**BRIEF:**
Working from the line that contains "Click the globe" down to the last line below, repeat each line exactly.

(Records from a data collection)
....

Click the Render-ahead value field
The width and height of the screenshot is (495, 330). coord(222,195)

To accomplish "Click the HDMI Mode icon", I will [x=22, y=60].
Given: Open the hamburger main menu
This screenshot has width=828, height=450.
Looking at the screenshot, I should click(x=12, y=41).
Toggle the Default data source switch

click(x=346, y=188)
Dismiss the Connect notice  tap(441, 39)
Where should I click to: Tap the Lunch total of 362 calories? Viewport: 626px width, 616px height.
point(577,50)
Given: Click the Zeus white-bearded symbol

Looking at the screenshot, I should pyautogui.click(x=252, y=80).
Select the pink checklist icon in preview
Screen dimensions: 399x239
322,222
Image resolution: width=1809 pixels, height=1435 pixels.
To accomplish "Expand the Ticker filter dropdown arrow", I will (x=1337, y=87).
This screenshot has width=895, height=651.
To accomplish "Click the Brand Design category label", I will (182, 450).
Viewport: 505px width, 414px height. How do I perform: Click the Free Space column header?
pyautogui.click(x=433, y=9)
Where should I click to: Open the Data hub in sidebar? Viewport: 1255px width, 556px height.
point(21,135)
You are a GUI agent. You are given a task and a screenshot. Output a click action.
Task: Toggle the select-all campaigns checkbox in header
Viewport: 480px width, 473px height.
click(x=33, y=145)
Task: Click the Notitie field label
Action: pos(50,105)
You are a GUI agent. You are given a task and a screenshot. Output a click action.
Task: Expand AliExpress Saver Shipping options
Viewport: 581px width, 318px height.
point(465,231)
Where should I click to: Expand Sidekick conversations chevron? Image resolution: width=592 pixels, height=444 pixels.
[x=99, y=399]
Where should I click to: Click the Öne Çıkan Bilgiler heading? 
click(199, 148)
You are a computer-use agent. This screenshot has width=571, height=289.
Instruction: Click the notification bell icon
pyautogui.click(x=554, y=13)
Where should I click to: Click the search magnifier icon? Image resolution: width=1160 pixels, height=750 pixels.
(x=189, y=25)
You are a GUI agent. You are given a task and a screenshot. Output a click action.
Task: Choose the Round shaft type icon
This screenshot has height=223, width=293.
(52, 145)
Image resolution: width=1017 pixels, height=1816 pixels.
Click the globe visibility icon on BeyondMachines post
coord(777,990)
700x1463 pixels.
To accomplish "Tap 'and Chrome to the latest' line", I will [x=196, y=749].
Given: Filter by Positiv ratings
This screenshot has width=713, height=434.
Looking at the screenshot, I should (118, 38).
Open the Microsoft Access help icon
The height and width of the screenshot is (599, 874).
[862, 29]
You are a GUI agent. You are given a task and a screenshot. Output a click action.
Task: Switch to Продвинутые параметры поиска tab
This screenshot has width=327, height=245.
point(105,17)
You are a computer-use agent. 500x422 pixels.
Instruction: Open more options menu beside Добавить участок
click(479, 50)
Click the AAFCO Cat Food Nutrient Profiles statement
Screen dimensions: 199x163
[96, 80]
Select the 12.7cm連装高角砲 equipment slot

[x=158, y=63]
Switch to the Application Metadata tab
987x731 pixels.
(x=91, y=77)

....

**RESULT FOR THIS TASK:**
Click the globe visibility icon on BeyondMachines post
coord(777,990)
700x1463 pixels.
To accomplish "Tap 'and Chrome to the latest' line", I will [x=196, y=749].
Given: Filter by Positiv ratings
This screenshot has width=713, height=434.
Looking at the screenshot, I should (118, 38).
Open the Microsoft Access help icon
The height and width of the screenshot is (599, 874).
[862, 29]
You are a GUI agent. You are given a task and a screenshot. Output a click action.
Task: Switch to Продвинутые параметры поиска tab
This screenshot has width=327, height=245.
point(105,17)
You are a computer-use agent. 500x422 pixels.
Instruction: Open more options menu beside Добавить участок
click(479, 50)
Click the AAFCO Cat Food Nutrient Profiles statement
Screen dimensions: 199x163
[96, 80]
Select the 12.7cm連装高角砲 equipment slot

[x=158, y=63]
Switch to the Application Metadata tab
987x731 pixels.
(x=91, y=77)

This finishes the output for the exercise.